### EXERCISE AIM
Copy out every line of the data from its beginning through the line containing "(x=347, y=120)", offsetting each coordinate in the answers by adding 30 to it.

◇ ◇ ◇ ◇ ◇ ◇ ◇

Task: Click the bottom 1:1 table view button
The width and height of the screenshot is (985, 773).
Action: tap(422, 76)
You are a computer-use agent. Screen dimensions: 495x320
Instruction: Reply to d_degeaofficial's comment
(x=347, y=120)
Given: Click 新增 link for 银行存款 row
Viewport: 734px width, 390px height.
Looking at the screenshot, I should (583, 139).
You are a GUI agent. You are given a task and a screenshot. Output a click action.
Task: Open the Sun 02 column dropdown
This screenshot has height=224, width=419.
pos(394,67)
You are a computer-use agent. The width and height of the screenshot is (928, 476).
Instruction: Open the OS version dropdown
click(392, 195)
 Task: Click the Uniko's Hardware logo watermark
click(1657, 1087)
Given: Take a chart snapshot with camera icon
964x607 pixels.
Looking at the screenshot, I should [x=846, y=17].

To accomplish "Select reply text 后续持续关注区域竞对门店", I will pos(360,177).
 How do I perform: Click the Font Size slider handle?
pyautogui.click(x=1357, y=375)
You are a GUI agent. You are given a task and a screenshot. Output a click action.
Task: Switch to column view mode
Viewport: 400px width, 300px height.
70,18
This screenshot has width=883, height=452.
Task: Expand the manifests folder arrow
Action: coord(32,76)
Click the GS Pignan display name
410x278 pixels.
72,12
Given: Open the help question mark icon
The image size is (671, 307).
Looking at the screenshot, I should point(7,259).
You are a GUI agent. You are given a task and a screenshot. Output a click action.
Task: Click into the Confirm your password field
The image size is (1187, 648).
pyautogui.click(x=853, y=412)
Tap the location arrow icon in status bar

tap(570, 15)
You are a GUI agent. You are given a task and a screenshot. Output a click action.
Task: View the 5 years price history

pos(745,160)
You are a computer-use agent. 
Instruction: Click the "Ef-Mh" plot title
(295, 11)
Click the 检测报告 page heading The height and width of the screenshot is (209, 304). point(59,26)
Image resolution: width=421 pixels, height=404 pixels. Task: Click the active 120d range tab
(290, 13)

◇ ◇ ◇ ◇ ◇ ◇ ◇

### SOLUTION FOR THIS TASK
Task: Click the bottom 1:1 table view button
The width and height of the screenshot is (985, 773).
Action: tap(452, 106)
You are a computer-use agent. Screen dimensions: 495x320
Instruction: Reply to d_degeaofficial's comment
(x=377, y=150)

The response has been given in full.